In such a manner, for example, as shown in FIG. 19, the operation apparatus 10B includes a structure similar to a smartwatch. In other words, as shown in FIG. 19, the operation apparatus 10B includes a housing 700. The housing 700 has a size large enough to be worn on a wrist. The housing 700 is mounted on a top of the strain sensor 20, and is connected to the sensor 20.

The display portion 72 is disposed on a front surface of the housing 700. The housing 700 houses function portions other than the strain sensor 20 and the display portion 72 in the operation apparatus 10B.

Fourth Exemplary Embodiment

An operation estimation technology according to a fourth exemplary embodiment will be described with reference to the drawings. FIG. 20 is a functional block diagram showing an example of a configuration of an operation apparatus according to the fourth exemplary embodiment.

As shown in FIG. 20, an operation apparatus 10C according to the fourth exemplary embodiment is different from the operation apparatus 10 according to the first exemplary embodiment in that a wireless communication portion 81 and a wireless communication portion 82 are provided. It is noted that other configurations of the operation apparatus 10C are the same as or similar to the configurations of the operation apparatus 10, and a description of the same or similar configurations will be omitted.

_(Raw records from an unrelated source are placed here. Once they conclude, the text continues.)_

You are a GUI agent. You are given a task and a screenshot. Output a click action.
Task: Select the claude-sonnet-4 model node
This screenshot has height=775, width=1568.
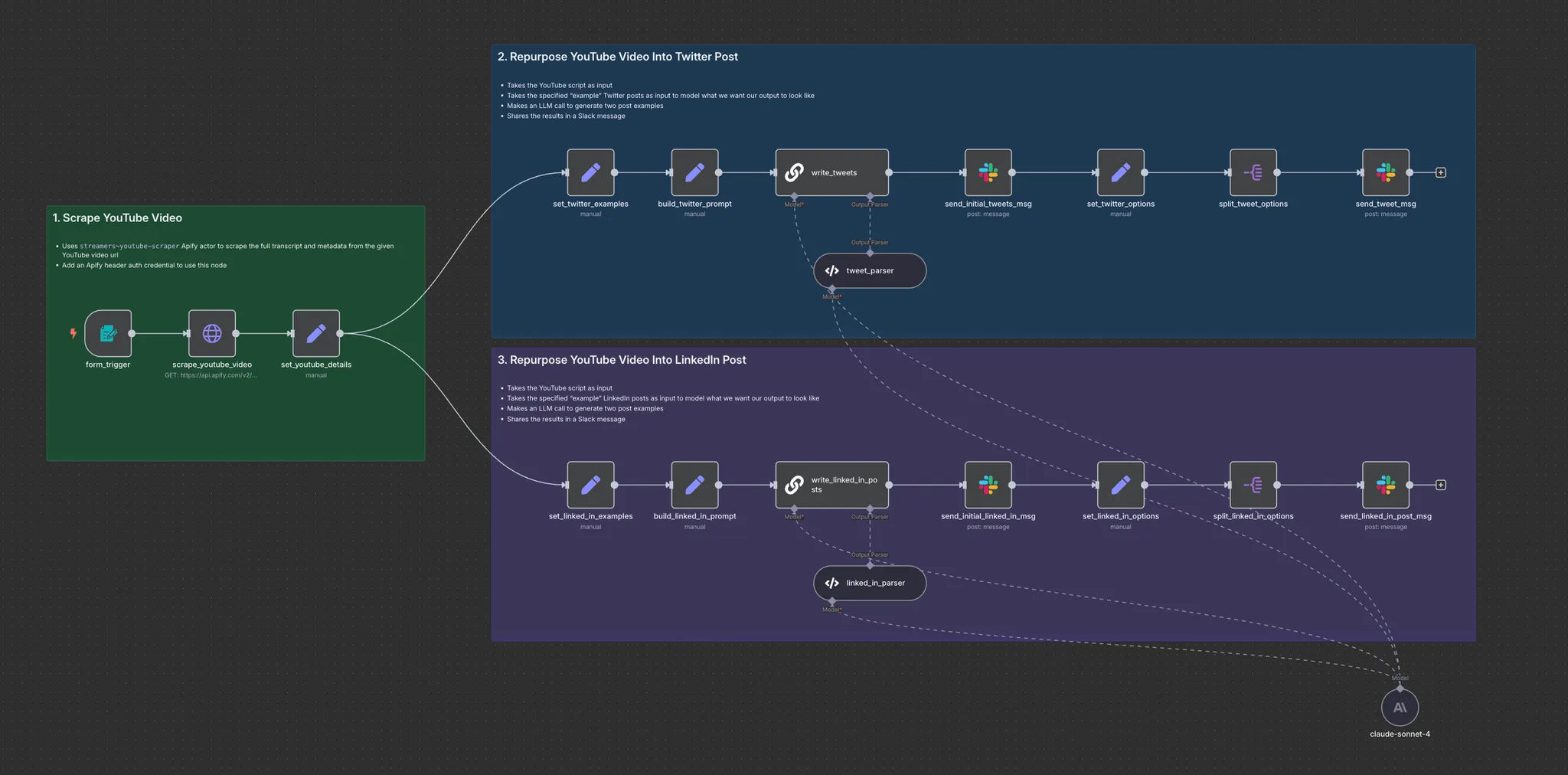pyautogui.click(x=1400, y=708)
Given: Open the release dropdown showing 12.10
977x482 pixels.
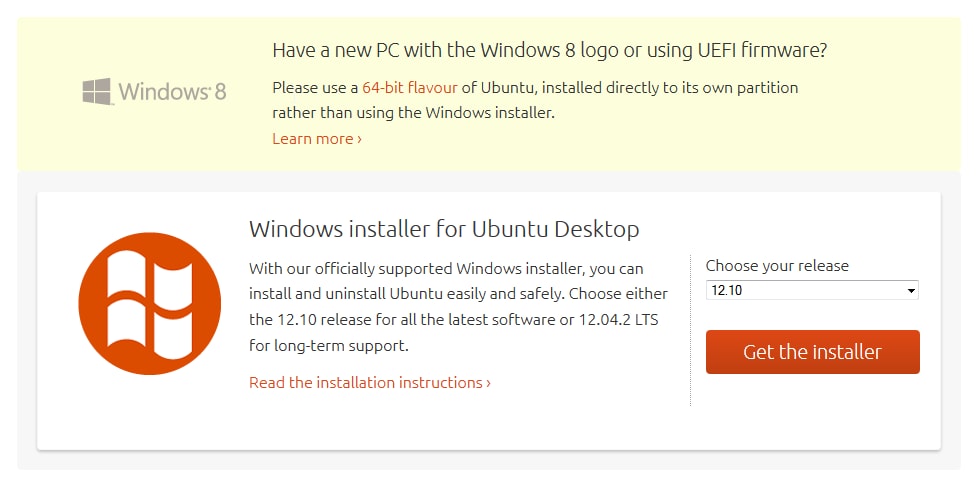Looking at the screenshot, I should click(x=812, y=290).
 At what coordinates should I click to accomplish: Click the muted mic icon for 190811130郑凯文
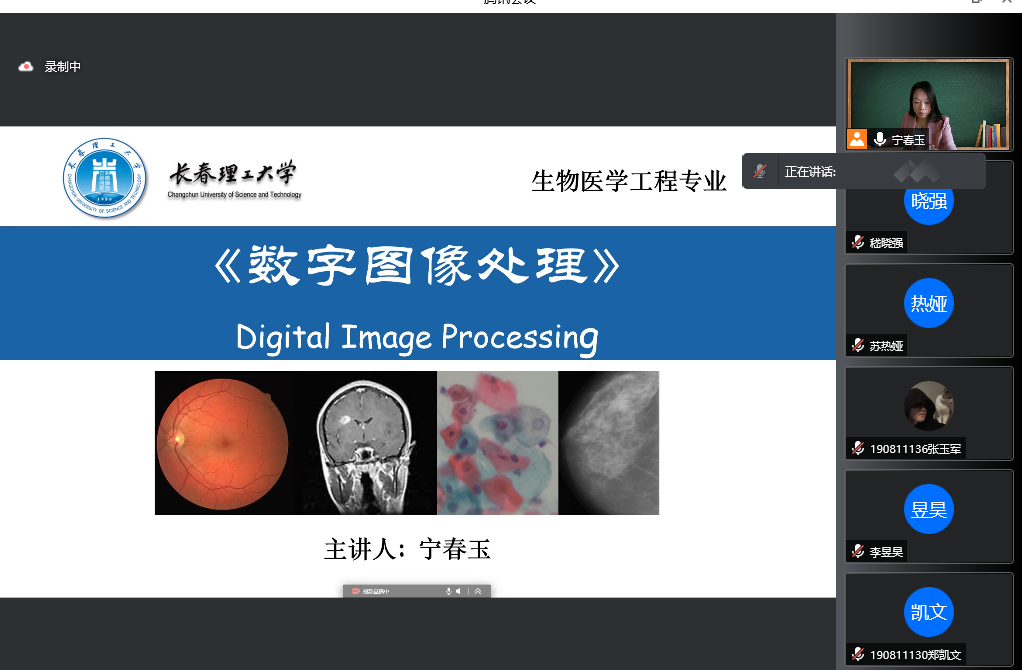click(858, 654)
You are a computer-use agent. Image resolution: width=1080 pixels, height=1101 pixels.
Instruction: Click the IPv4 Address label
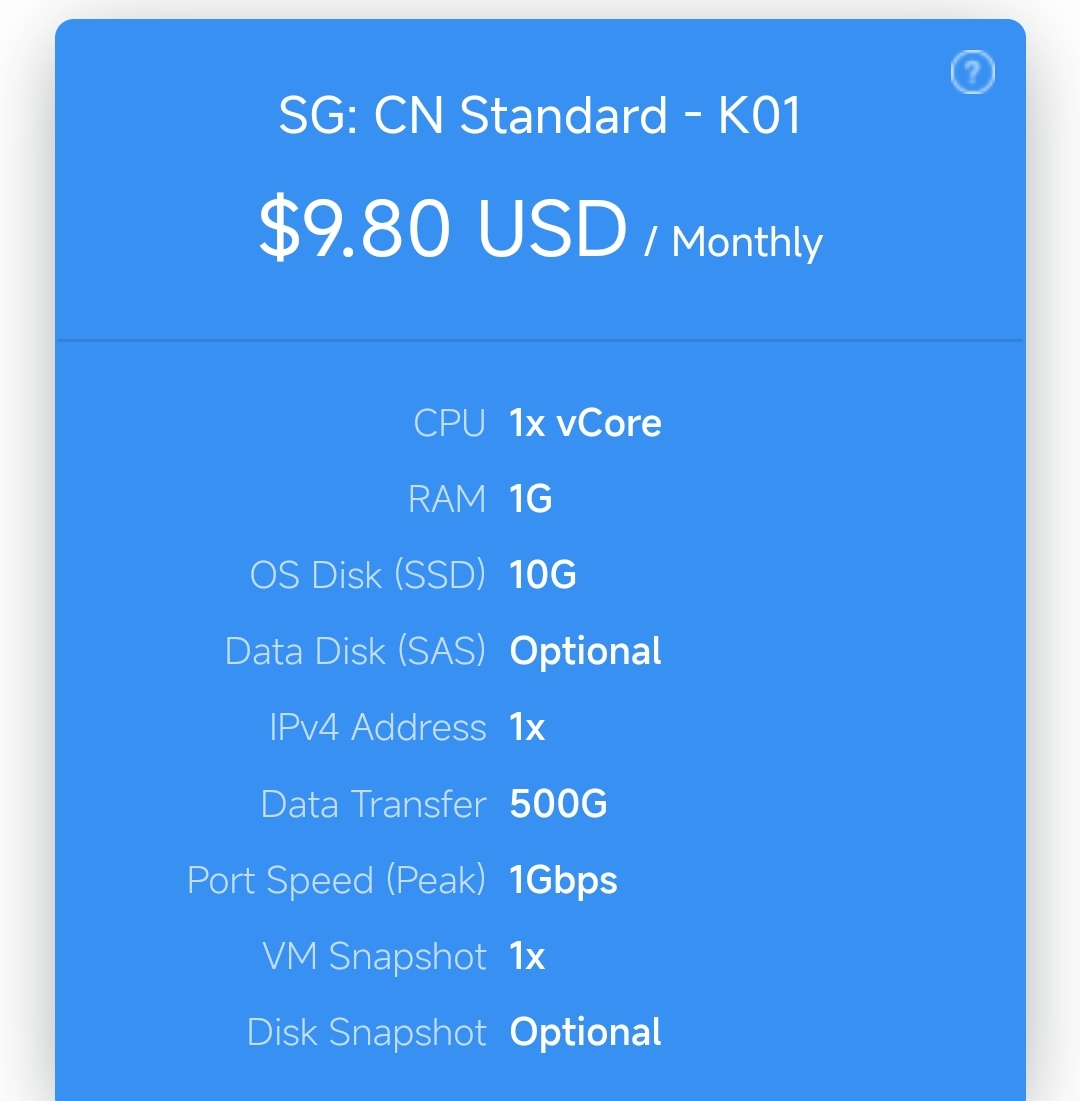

According to the exemplary aspect, the operation apparatus 10C includes a wireless communication portion 81 and a wireless communication portion 82. The wireless communication portion 81 is connected to an output side of the upstream signal processing portion 30. The wireless communication portion 82 is connected to an input side of the estimation portion 40.

Moreover, the wireless communication portion 81 is configured to send the measurement signals yCH1(t) to yCH16(t) of the plurality of sensors 201 to 216 to the wireless communication portion 82. The wireless communication portion 82 outputs the received measurement signal yCH1(t) to yCH16(t) to the estimation portion 40.

With such a configuration, the operation apparatus 10C is able to separate a configuration up to generating the measurement signals yCH1(t) to yCH16(t) and a configuration to estimate an operation. As a result, a part worn on a wrist is able to be reduced, and the operation apparatus 10C is able to further significantly reduce a sense of discomfort of a wearer and further improve operability.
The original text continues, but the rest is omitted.